### EXERCISE
Shift the answer coordinates by adding 90 to every x and y value, and write out in full each line between the lines holding "Click the grilled cheese sandwich photo" and "Image resolution: width=538", inclusive. Leave the pictures out.

### EXERCISE DATA
(begin)
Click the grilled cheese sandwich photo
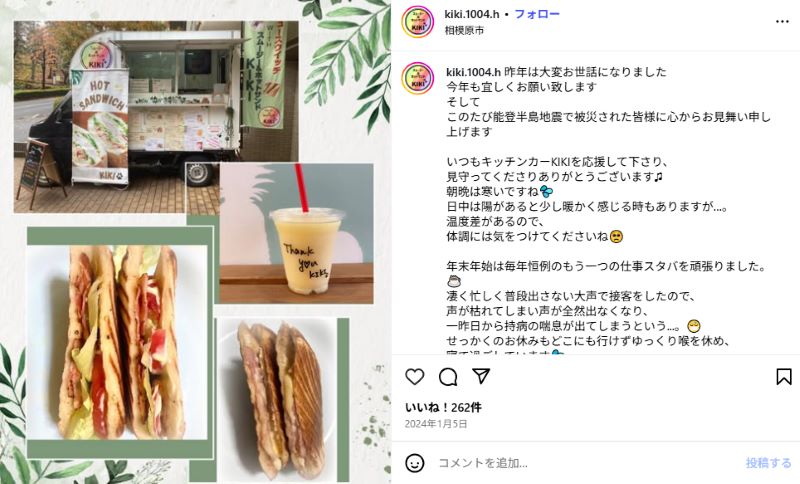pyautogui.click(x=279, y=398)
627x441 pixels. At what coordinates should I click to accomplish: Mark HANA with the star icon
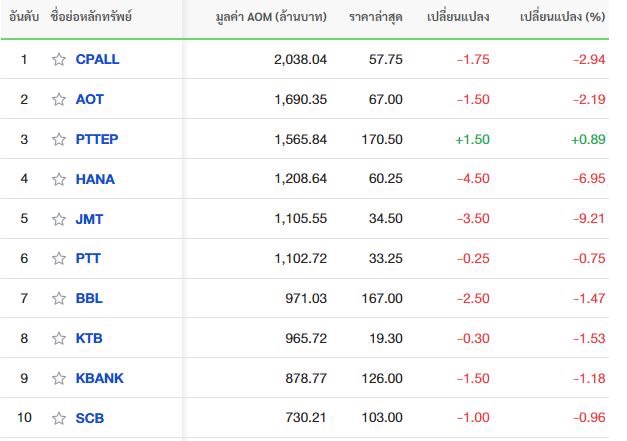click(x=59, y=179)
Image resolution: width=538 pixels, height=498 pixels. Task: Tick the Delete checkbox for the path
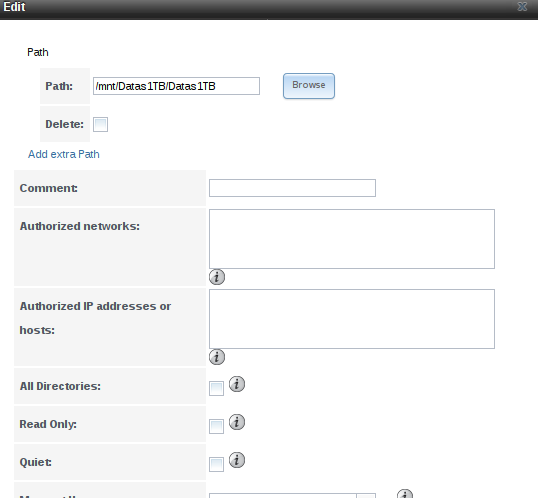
(end)
(begin)
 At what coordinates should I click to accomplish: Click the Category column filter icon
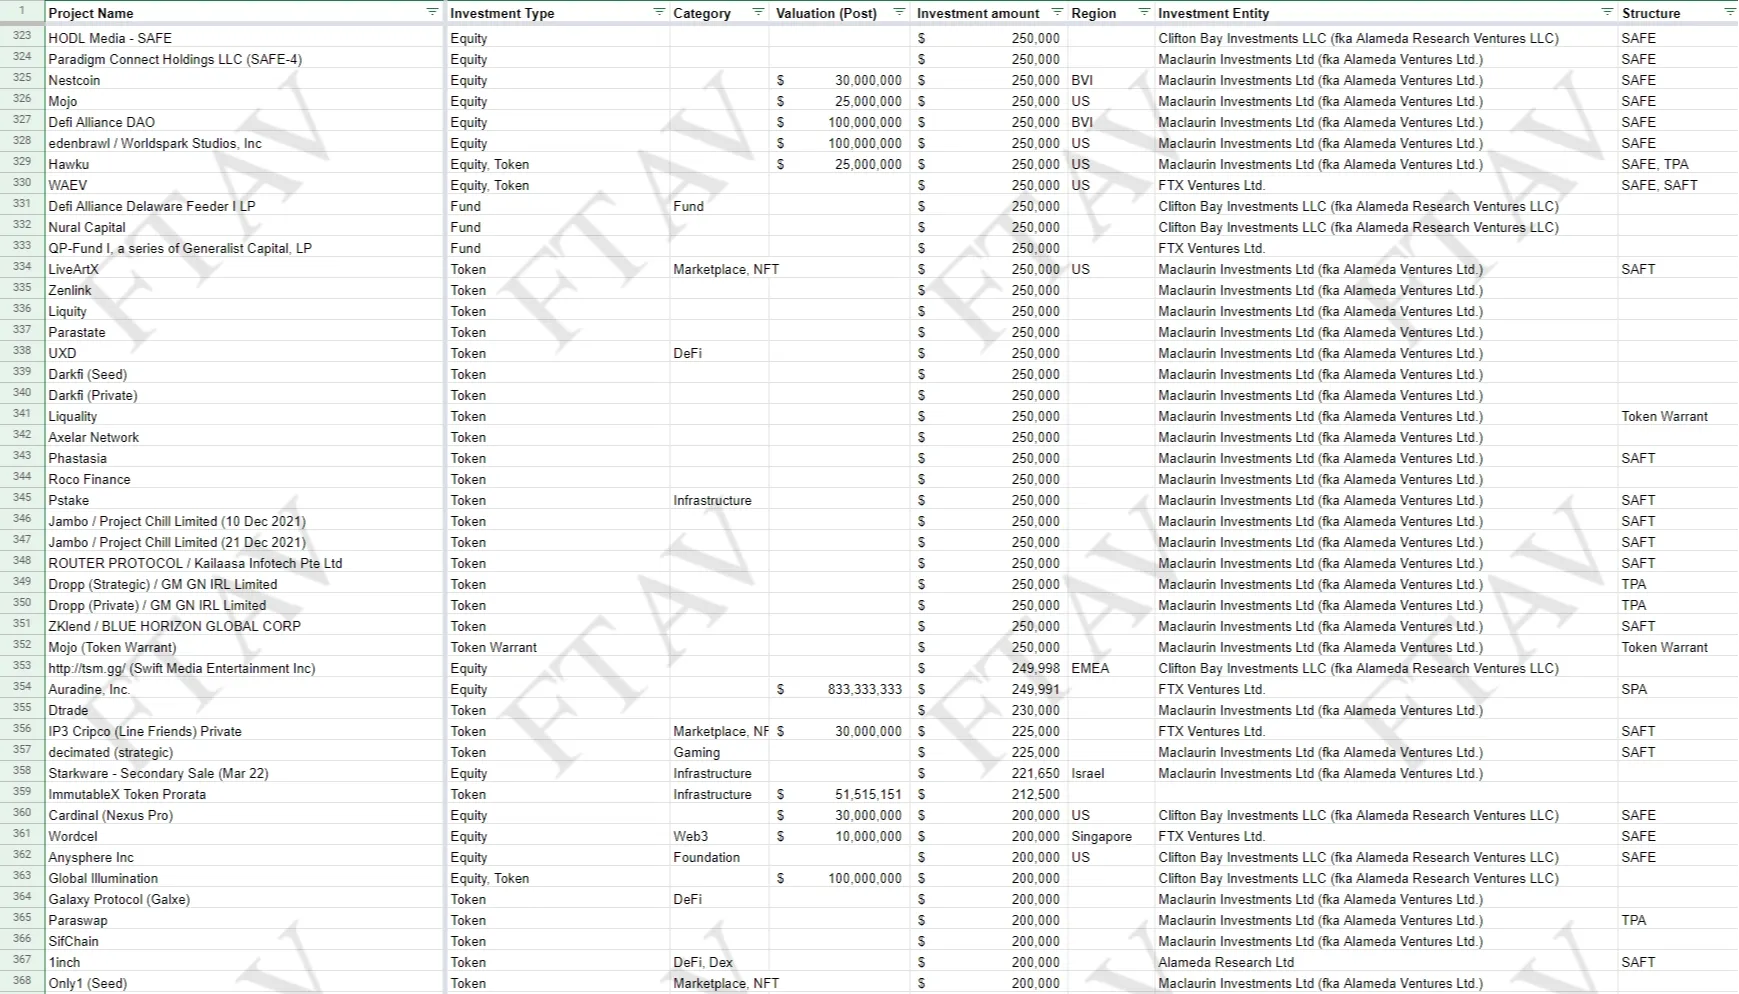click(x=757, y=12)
(end)
(begin)
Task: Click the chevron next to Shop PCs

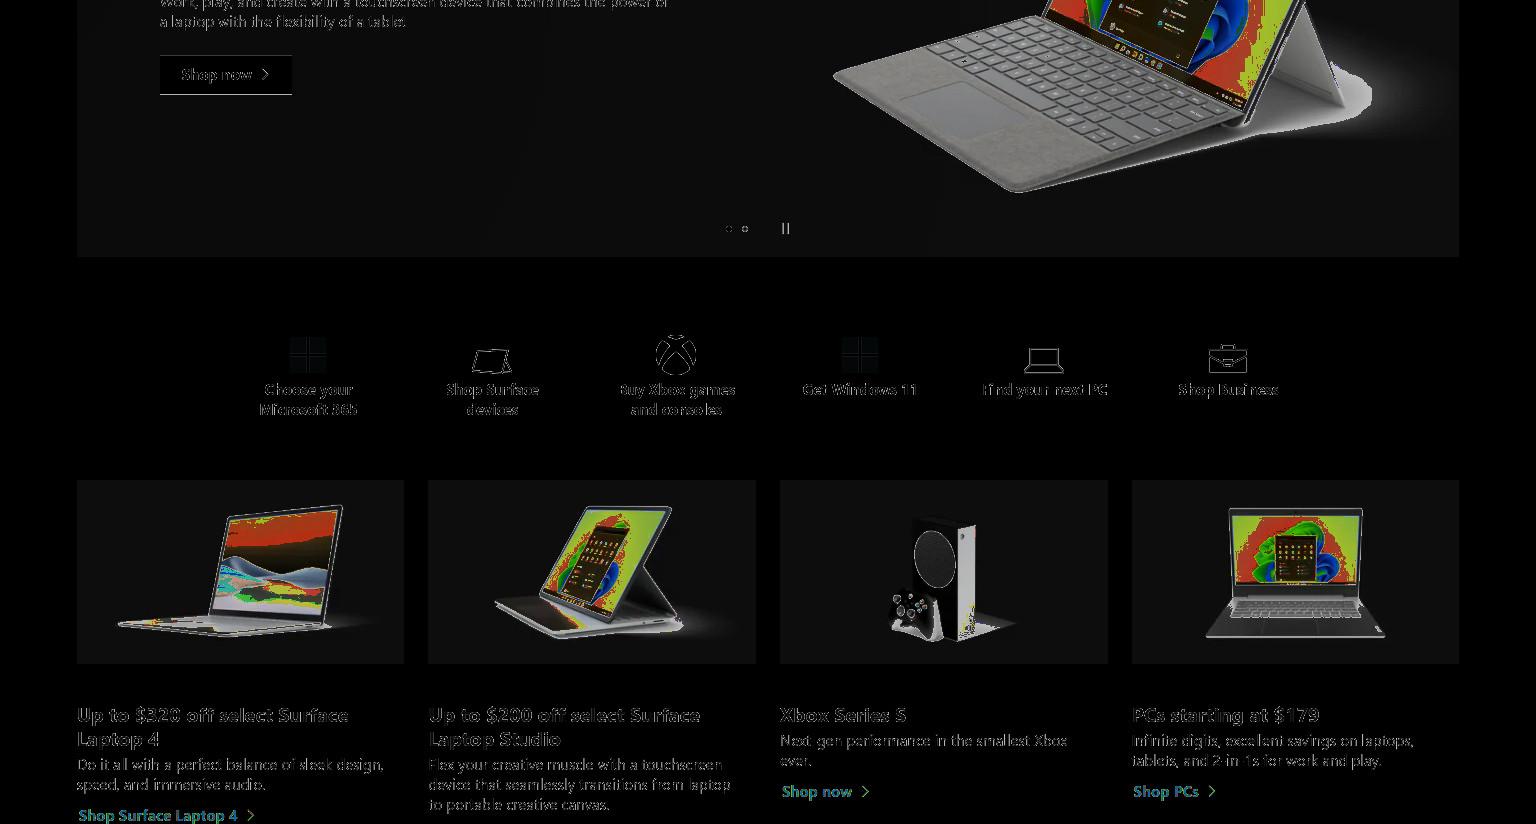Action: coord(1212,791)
(end)
### THE ANSWER
Click the grilled cheese sandwich photo
pyautogui.click(x=369, y=488)
627x441 pixels. At what coordinates should I click to accomplish: Mark HANA with the star icon
click(x=149, y=269)
Image resolution: width=538 pixels, height=498 pixels. Task: Tick the Delete checkbox for the path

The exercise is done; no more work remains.